Un club ordinaire
Au moment où le rugby français est au coeur d’une actualité soupçonneuse, il ne me paraissait pas incongru de témoigner des réalités propres à la vie d’un club comme les autres, oeuvrant, de surcroît, pour le rugby féminin : « les Lionnes » du stade bordelais.
Avec 115 000 € de budget sur la saison 2016-2017, nous sommes parvenus à faire tourner nos trois équipes et à boucler le budget. Les deux équipes seniors sont parvenues en demi-finale de leur championnat. Et l’équipe cadette fut finaliste du championnat de France pour la seconde année consécutive. Nous devons être dans les quatre ou cinq premiers clubs français en qualité d’effectif toutes compétitions confondues. Nous avions quatre joueuses sélectionnées en équipe de France moins de 20 ans et deux en moins de 18 ans. Nous défrayons nos six entraîneurs.

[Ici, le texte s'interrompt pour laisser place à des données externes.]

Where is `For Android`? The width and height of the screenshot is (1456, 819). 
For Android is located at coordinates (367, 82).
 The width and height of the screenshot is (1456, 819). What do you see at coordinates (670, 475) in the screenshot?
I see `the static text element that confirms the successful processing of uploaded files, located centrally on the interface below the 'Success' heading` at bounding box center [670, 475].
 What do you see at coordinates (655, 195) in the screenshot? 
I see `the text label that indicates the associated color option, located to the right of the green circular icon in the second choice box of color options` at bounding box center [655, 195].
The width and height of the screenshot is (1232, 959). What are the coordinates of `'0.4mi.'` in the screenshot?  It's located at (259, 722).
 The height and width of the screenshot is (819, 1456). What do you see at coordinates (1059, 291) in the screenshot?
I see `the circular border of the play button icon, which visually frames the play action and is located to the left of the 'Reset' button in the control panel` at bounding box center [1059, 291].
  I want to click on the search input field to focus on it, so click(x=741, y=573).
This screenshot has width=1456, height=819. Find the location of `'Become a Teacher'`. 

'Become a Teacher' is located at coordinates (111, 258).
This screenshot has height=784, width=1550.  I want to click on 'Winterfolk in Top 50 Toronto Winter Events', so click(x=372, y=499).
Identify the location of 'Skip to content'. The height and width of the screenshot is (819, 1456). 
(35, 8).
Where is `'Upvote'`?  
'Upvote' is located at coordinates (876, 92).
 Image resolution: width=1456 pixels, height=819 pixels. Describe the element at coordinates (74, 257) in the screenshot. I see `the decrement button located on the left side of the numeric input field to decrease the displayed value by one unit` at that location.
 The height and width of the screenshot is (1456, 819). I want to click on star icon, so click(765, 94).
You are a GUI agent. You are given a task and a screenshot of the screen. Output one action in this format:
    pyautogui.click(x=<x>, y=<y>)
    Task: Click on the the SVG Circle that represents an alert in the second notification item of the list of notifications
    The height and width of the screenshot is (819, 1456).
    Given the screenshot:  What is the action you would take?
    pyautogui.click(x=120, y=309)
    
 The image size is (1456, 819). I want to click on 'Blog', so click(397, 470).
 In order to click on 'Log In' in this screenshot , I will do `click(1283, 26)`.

Les joueuses ne sont pas rémunérées.
Je suis président du stade bordelais rugby féminin depuis une saison. Je suis désormais accompagné par une coprésidente. J’ai été président d’un club de série régionale, dans ma jeunesse. Jamais le rugby, comme tant d’autres bénévoles, ne m’a rapporté le moindre sou. Je n’ai jamais vécu du rugby, mais le rugby a enrichi ma vie.
Nous sommes si loin de toutes ces affaires, de ces sommes astronomiques qui circulent. La plupart des clubs dits amateurs suent sang et eau pour joindre les deux bouts. Ils y parviennent tant bien que mal.
Nous allons vivre une nouvelle saison. Notre budget connaîtra une légère augmentation. Sans doute autour de 20 000 € pour asseoir nos trois équipes. Les déplacements vont être plus longs. Nous avons peu de partenaires et sans le soutien de la mairie de Bordeaux, et des autres collectivités, nous ne pourrions engager tout ce que nous faisons. L’essentiel de notre travail auprès des joueuses consiste, d’abord, à leur assurer la possibilité de s’exprimer sur le terrain et à accompagner leur parcours de vie (logement, recherche d’emploi, de stages, de contrats d’alternance ou d’apprentissage). L’équilibre entre la pratique sportive et la vie professionnelle ou le suivi d’une formation est notre ligne de conduite. Nous sommes donc bien loin de toute cette écume dont se nourrit l’actualité. Pourtant, nous sommes aussi de cette actualité. Lorsque, en plus, l’on s’occupe de filles, de femmes, le défi est d’une tout autre ampleur. Et si l’on confrontait enfin la vie du rugby à ce qu’elle représente réellement ! Si l’on cessait d’opposer les uns aux autres dans d’interminables guerres d’ego, si on liait chacune des parties prenantes autour d’objectifs, d’orientations communes.
Seul le haut du pavé requiert l’attention. Une guerre est déclarée depuis plusieurs mois. Et nous, nous sommes à des années-lumière de tout cela.
Le pouvoir et l’argent sont si intimement liés dans tout ce que l’on entend. Une vieille antienne qui se répète sans fin. Il y a fort heureusement des gens qui se battent au quotidien pour que, tout simplement, des êtres humains, filles ou garçons, puissent pratiquer au mieux ce sport qui les réunit et augmente leur vie. Les servir est devoir parce que l’on sait tout ce que le rugby nous a apporté. Un supplément d’âme indéfectible.
Loin de moi l’idée d’opposer cette vision à celles des clubs professionnels. J’éprouve un immense respect pour le travail de Laurent Marti à l’UBB. Il nous aide par le rayonnement qu’il donne au rugby dans la cité. Nous lui sommes redevables. D’ailleurs, nous allons devenir les Lionnes de l’UBB ! Ne créons pas de conflits factices.